Filipe Amorim / Lusa
Menteri Pendidikan, Sains dan Inovasi, Fernando Alexandre
Usulan Pemerintah juga ingin menghilangkan batasan minimum dan maksimum beasiswa dan menghitungnya dengan mempertimbangkan biaya hidup di kota tempat siswa belajar.
Kementerian Pendidikan, Sains dan Inovasi (MECI) pada Rabu ini mempresentasikan proposal untuk a sistem aksi sosial baru di pendidikan tinggi yang memperkenalkan perubahan signifikan pada pemberian beasiswa.

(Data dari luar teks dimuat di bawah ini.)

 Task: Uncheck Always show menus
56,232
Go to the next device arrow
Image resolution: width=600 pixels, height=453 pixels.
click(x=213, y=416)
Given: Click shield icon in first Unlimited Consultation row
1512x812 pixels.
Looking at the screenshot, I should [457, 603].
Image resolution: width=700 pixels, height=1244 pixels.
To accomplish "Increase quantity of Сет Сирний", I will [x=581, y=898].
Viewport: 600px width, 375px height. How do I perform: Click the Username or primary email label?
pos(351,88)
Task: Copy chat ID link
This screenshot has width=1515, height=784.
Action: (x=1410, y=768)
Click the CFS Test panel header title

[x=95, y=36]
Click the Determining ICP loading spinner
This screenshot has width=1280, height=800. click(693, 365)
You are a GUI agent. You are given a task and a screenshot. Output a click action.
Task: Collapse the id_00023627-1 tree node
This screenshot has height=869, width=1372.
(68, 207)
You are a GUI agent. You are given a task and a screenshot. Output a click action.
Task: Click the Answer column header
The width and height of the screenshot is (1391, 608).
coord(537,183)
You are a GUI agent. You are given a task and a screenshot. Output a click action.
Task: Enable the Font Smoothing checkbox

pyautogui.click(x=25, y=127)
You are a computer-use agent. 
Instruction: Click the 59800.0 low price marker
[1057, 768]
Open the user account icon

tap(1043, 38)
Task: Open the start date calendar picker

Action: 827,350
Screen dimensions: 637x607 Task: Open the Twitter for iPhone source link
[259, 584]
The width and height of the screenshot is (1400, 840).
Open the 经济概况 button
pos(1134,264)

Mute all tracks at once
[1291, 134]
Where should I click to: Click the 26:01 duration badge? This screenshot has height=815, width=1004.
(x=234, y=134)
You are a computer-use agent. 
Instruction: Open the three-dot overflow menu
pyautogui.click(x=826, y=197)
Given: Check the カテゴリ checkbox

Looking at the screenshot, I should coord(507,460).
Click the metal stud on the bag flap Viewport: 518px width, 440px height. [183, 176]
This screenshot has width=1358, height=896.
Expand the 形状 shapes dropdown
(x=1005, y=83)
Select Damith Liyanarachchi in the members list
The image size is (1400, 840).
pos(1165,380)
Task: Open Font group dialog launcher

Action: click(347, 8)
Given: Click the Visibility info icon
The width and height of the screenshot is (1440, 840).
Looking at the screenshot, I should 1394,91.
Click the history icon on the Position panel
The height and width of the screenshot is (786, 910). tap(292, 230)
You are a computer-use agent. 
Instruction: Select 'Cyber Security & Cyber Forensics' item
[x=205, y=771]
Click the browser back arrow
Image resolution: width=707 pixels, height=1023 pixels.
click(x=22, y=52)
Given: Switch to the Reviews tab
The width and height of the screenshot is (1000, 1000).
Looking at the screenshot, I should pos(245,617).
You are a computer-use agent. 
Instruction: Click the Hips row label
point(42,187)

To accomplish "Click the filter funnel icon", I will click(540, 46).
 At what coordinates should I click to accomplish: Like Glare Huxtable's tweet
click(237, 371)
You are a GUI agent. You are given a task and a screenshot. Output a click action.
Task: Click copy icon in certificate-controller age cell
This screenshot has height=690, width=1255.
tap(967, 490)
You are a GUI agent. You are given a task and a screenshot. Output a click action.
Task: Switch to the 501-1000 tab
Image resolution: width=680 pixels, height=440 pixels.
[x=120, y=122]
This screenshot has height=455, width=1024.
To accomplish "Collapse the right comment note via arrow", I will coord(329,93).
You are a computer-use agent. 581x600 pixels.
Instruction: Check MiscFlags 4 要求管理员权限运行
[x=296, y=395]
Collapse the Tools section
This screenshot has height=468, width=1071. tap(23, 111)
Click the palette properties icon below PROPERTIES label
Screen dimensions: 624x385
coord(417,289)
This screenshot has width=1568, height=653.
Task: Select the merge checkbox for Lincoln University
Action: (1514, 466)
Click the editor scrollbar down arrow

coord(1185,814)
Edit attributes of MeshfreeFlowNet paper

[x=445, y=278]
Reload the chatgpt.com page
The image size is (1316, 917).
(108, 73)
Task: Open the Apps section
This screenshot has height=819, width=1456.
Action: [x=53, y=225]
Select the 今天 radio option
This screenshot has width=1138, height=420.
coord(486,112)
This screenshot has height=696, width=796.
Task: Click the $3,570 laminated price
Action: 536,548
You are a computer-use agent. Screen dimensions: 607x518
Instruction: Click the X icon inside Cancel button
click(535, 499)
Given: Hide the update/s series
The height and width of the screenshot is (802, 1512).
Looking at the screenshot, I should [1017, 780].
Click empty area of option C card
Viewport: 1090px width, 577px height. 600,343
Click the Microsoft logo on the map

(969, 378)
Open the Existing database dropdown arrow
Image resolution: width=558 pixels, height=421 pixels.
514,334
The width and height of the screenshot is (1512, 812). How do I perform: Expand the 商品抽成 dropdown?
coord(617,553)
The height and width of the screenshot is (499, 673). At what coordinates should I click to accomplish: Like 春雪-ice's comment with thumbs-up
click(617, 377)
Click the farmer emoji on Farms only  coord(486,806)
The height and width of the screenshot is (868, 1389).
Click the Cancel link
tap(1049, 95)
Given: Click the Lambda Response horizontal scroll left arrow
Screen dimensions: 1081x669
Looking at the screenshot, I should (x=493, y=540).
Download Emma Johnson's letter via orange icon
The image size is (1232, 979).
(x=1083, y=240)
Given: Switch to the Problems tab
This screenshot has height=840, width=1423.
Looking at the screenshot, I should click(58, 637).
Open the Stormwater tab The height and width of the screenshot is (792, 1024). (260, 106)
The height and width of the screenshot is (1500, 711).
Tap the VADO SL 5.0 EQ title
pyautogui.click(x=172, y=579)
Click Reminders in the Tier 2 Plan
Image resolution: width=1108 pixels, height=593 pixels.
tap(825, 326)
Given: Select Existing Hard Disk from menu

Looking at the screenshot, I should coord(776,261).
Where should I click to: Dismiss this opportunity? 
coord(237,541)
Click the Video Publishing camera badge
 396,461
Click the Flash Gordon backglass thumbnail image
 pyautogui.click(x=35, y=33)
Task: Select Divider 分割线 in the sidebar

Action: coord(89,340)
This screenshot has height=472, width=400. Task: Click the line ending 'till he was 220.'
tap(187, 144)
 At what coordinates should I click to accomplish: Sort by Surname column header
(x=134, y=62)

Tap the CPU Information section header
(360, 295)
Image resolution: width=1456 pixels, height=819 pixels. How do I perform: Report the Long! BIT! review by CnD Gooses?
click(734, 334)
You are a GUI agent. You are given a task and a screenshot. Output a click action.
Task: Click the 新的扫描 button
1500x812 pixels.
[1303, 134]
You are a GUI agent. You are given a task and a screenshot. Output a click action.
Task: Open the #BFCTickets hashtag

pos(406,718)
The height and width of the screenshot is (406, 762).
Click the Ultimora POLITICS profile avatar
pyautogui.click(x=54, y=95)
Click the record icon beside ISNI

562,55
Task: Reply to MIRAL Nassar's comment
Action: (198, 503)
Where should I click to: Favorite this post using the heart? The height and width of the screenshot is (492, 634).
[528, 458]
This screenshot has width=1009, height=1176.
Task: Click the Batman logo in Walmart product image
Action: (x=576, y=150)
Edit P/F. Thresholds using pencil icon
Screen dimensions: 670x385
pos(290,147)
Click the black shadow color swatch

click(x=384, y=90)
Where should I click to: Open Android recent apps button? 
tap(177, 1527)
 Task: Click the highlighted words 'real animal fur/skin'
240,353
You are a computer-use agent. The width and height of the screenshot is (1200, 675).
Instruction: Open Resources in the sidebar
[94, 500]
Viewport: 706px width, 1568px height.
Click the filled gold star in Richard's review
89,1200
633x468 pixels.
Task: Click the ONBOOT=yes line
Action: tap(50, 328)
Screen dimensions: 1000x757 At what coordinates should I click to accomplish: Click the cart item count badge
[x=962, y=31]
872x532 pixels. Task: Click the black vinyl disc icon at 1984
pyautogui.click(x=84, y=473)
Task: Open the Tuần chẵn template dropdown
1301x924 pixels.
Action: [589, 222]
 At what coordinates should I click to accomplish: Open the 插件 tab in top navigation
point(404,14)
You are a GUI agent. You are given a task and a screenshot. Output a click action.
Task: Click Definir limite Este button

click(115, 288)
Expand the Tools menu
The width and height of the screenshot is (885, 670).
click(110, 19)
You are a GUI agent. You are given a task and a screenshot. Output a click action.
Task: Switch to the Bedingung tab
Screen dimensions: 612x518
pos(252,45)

Langkah yang paling cepat adalah dengan menciptakan “beasiswa insentif” yang ditujukan bagi siswa yang, pada pendidikan menengah, mendapat manfaat dari Aksi Sosial Sekolah tingkat A. simpul nilai tahunan 1045 eurodukungan ini akan secara otomatis diberikan pada saat pendaftaran pada tahun pertama pendidikan tinggi dan tidak perlu dikembalikan.
Proposal tersebut juga mengatur a reformulasi perhitungan secara lengkap beasiswa. Nilai minimum dan maksimum saat ini sudah tidak ada lagi dan tiga faktor utama kini dipertimbangkan: pendapatan keluarga yang tersedia untuk membiayai studi, itu biaya hidup riil di kotamadya di mana siswa tersebut belajar (yang mencakup biaya sekolah, makanan, transportasi dan akomodasi), dan apakah siswa tersebut dipindahkan atau tidak. Dengan demikian, jumlah akhir akan sesuai dengan selisih antara pengeluaran sebenarnya dan kemampuan membayar keluarga. Bagi rumah tangga dengan pendapatan di bawah garis kemiskinan, formula baru ini secara otomatis menjamin jumlah maksimum yang berlaku.
MECI menyatakan bahwa sistem yang ada saat ini tidak terlalu progresif dan tidak cukup menutupi biaya siswa dan mengutip studi Nova SBE berkaitan dengan tahun akademik 2024/25 yang menyimpulkan bahwa lebih dari 70% dari 84,215 pemegang beasiswa hanya menerima beasiswa minimum sebesar 871 euro, diterapkan pada kisaran pendapatan yang terlalu luas. Dukungan perumahan juga tidak mencukupi, dengan hanya 15 ribu dari sekitar 35 ribu penerima beasiswa pengungsi yang menerima tunjangan perumahan.
Namun perubahan ini tidak bersifat konsensus. Luís Loures, presiden Dewan Koordinasi Institut Politeknik Tinggi, memperingatkan bahwa sistem ini dapat memperburuk asimetri wilayah. “Saya setuju bahwa tidak seorang pun boleh berhenti belajar di tempat yang mereka inginkan karena mereka tidak mendapat dukungan, saya setuju bahwa seorang siswa dari Portalegre yang ingin pergi ke Lisbon untuk belajar Kedokteran mendapat dukungan untuk melakukannya, tetapi tidak ada lagi intervensi yang membuat negara ini semakin tidak seimbang”, katanya kepada Publik.
Asosiasi akademis juga menimbulkan keraguan. Francisco Porto Fernandes, dari Federasi Akademik Porto, menganggap prinsip progresifitas dan keselarasan dengan biaya riil adalah hal yang positif, namun menimbulkan keraguan. “Pembiayaan apa yang akan ada? Karena Ini harus jauh lebih besar dari apa yang ada saat ini. Bagaimana cara menghitung beasiswa bagi siswa yang berada di atas garis kemiskinan? Kami belum tahu”, dia bertanya.
Masalah yang sama juga diangkat oleh Federasi Akademis Lisabon. Dalam pernyataan ke Antena 1Presiden Pedro Neto Monteiro memuji usulan tersebut, namun memperingatkan tentang “kurangnya definisi mengenai siswa yang rumah tangganya hidup di atas garis kemiskinan tetapi tidak dalam situasi yang menguntungkan dari sudut pandang ekonomi.”
“Hibah insentif” baru ini diperkirakan menelan biaya sebesar lima juta euro, hampir seluruhnya dibiayai oleh empat juta euro yang ada saat ini. dialokasikan untuk mendapatkan beasiswayang tidak lagi dibiayai oleh Negara sesuai usulan review RJIES.